Collected data:
════

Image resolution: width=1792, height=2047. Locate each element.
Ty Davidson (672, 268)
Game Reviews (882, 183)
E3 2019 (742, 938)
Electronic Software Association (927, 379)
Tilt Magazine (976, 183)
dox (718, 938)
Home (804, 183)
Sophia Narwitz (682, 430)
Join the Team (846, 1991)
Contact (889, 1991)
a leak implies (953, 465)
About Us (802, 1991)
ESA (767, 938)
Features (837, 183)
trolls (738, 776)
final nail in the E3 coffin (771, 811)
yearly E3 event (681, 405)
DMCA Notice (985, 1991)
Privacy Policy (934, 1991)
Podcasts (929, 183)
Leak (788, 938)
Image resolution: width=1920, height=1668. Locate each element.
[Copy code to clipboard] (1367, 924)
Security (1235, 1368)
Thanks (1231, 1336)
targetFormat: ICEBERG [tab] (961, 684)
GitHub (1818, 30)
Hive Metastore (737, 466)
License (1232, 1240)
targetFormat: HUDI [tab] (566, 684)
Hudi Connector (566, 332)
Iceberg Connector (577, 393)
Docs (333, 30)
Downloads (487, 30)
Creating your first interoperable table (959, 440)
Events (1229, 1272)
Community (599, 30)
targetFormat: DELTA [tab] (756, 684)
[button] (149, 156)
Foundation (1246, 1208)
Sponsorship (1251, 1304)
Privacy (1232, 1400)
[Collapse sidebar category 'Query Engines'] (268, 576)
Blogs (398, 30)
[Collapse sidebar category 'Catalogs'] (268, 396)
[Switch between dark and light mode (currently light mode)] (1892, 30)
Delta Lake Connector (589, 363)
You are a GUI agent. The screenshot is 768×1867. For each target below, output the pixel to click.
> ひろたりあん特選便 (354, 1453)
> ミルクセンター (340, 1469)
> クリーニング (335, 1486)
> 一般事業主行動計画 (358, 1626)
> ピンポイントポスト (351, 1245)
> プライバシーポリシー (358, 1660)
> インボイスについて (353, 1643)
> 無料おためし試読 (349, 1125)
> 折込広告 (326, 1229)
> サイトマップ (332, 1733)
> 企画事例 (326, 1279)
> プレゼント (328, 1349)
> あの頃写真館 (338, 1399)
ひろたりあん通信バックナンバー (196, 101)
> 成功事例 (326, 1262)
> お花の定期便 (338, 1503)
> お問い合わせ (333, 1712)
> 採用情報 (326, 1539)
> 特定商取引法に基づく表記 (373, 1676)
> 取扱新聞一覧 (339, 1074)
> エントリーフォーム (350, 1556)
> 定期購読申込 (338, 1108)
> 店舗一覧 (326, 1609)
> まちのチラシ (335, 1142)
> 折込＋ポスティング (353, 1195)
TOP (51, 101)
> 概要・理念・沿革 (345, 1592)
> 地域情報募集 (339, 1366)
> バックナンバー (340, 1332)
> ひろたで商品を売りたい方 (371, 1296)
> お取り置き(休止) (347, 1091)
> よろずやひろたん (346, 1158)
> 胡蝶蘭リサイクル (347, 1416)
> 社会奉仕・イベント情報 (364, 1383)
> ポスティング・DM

════

▸ **ACTIVITY**
Output every record above a second time, exactly.

▸ **ANSWER**
Image resolution: width=1792, height=2047. Locate each element.
Ty Davidson (672, 268)
Game Reviews (882, 183)
E3 2019 (742, 938)
Electronic Software Association (927, 379)
Tilt Magazine (976, 183)
dox (718, 938)
Home (804, 183)
Sophia Narwitz (682, 430)
Join the Team (846, 1991)
Contact (889, 1991)
a leak implies (953, 465)
About Us (802, 1991)
ESA (767, 938)
Features (837, 183)
trolls (738, 776)
final nail in the E3 coffin (771, 811)
yearly E3 event (681, 405)
DMCA Notice (985, 1991)
Privacy Policy (934, 1991)
Podcasts (929, 183)
Leak (788, 938)
Image resolution: width=1920, height=1668. Locate each element.
[Copy code to clipboard] (1367, 924)
Security (1235, 1368)
Thanks (1231, 1336)
targetFormat: ICEBERG [tab] (961, 684)
GitHub (1818, 30)
Hive Metastore (737, 466)
License (1232, 1240)
targetFormat: HUDI [tab] (566, 684)
Hudi Connector (566, 332)
Iceberg Connector (577, 393)
Docs (333, 30)
Downloads (487, 30)
Creating your first interoperable table (959, 440)
Events (1229, 1272)
Community (599, 30)
targetFormat: DELTA [tab] (756, 684)
[button] (149, 156)
Foundation (1246, 1208)
Sponsorship (1251, 1304)
Privacy (1232, 1400)
[Collapse sidebar category 'Query Engines'] (268, 576)
Blogs (398, 30)
[Collapse sidebar category 'Catalogs'] (268, 396)
[Switch between dark and light mode (currently light mode)] (1892, 30)
Delta Lake Connector (589, 363)
You are a GUI agent. The screenshot is 768×1867. For each target below, output the pixel to click.
> ひろたりあん特選便 (354, 1453)
> ミルクセンター (340, 1469)
> クリーニング (335, 1486)
> 一般事業主行動計画 (358, 1626)
> ピンポイントポスト (351, 1245)
> プライバシーポリシー (358, 1660)
> インボイスについて (353, 1643)
> 無料おためし試読 (349, 1125)
> 折込広告 (326, 1229)
> サイトマップ (332, 1733)
> 企画事例 (326, 1279)
> プレゼント (328, 1349)
> あの頃写真館 (338, 1399)
ひろたりあん通信バックナンバー (196, 101)
> 成功事例 (326, 1262)
> お花の定期便 (338, 1503)
> お問い合わせ (333, 1712)
> 採用情報 (326, 1539)
> 特定商取引法に基づく表記 (373, 1676)
> 取扱新聞一覧 (339, 1074)
> エントリーフォーム (350, 1556)
> 定期購読申込 (338, 1108)
> 店舗一覧 (326, 1609)
> まちのチラシ (335, 1142)
> 折込＋ポスティング (353, 1195)
TOP (51, 101)
> 概要・理念・沿革 (345, 1592)
> 地域情報募集 (339, 1366)
> バックナンバー (340, 1332)
> ひろたで商品を売りたい方 (371, 1296)
> お取り置き(休止) (347, 1091)
> よろずやひろたん (346, 1158)
> 胡蝶蘭リサイクル (347, 1416)
> 社会奉仕・イベント情報 (364, 1383)
> ポスティング・DM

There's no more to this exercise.